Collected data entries

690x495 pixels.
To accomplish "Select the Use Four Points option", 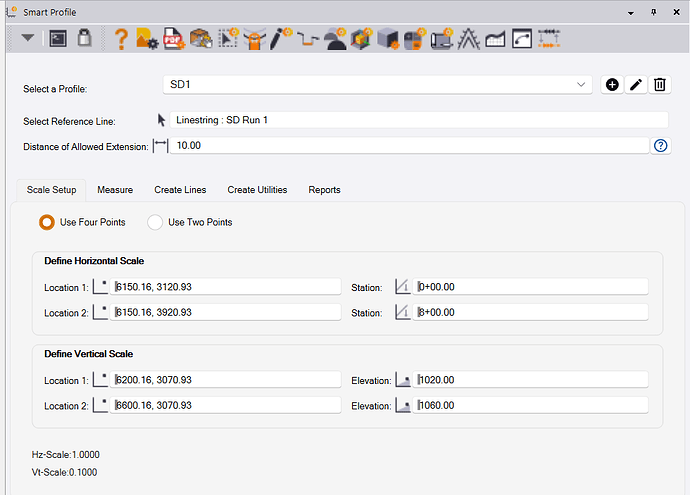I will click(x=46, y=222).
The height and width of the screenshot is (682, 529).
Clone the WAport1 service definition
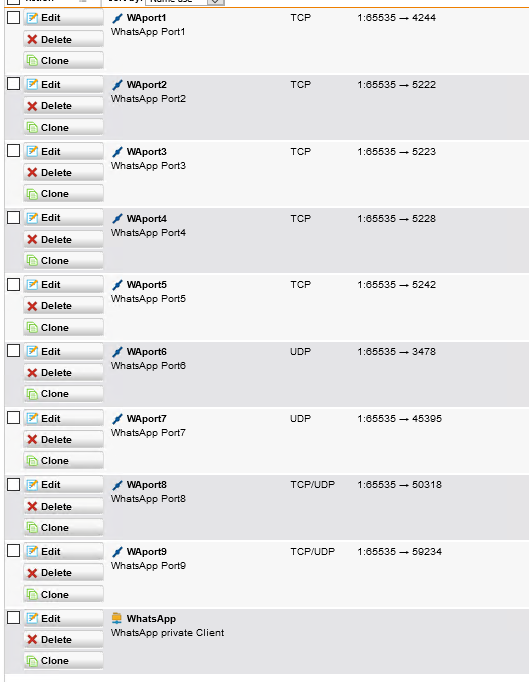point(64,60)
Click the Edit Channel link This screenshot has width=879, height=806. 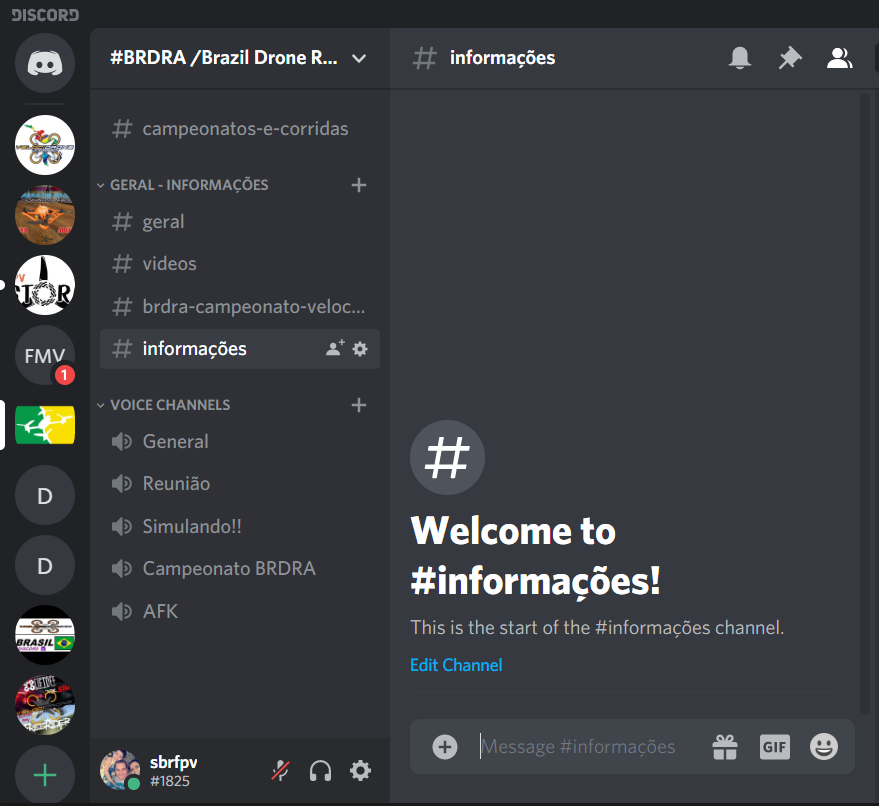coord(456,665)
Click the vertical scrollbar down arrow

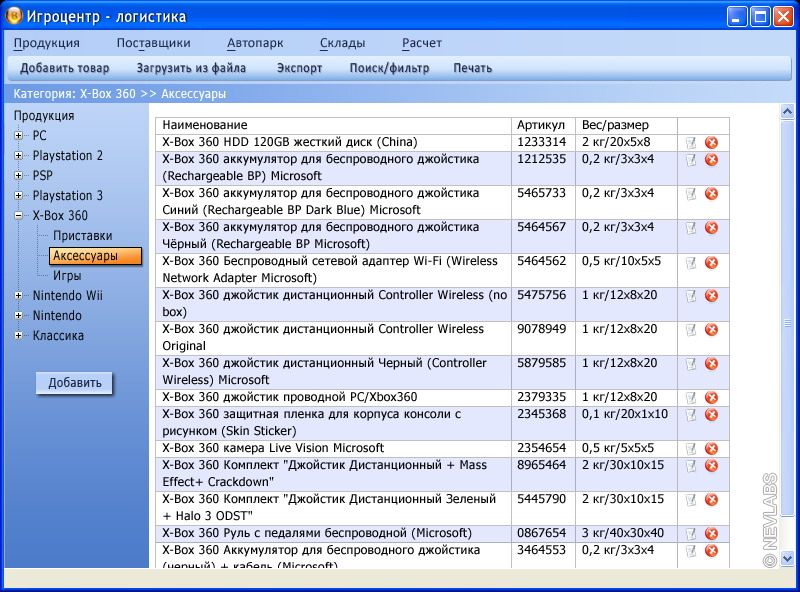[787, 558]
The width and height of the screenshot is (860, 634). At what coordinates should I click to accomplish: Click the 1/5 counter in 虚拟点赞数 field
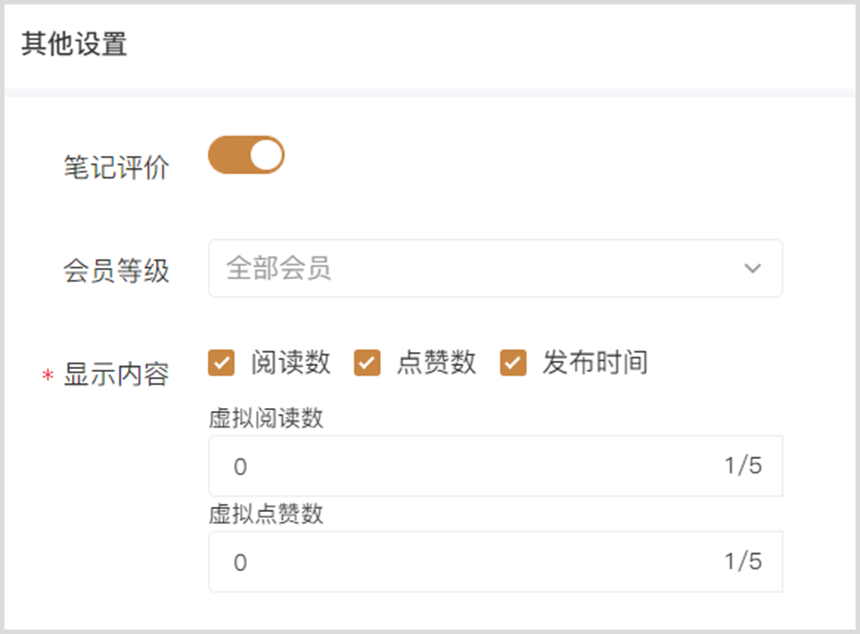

- [WORK ORDER]: Only the lines from the one with "Click the vertical scrollbar down arrow" through the last line above belong in the answer. Reproduce them exactly, without the pictures.

- [PROBLEM SOLUTION]:
Click the vertical scrollbar down arrow

[787, 558]
The width and height of the screenshot is (860, 634). At what coordinates should I click to accomplish: Click the 1/5 counter in 虚拟点赞数 field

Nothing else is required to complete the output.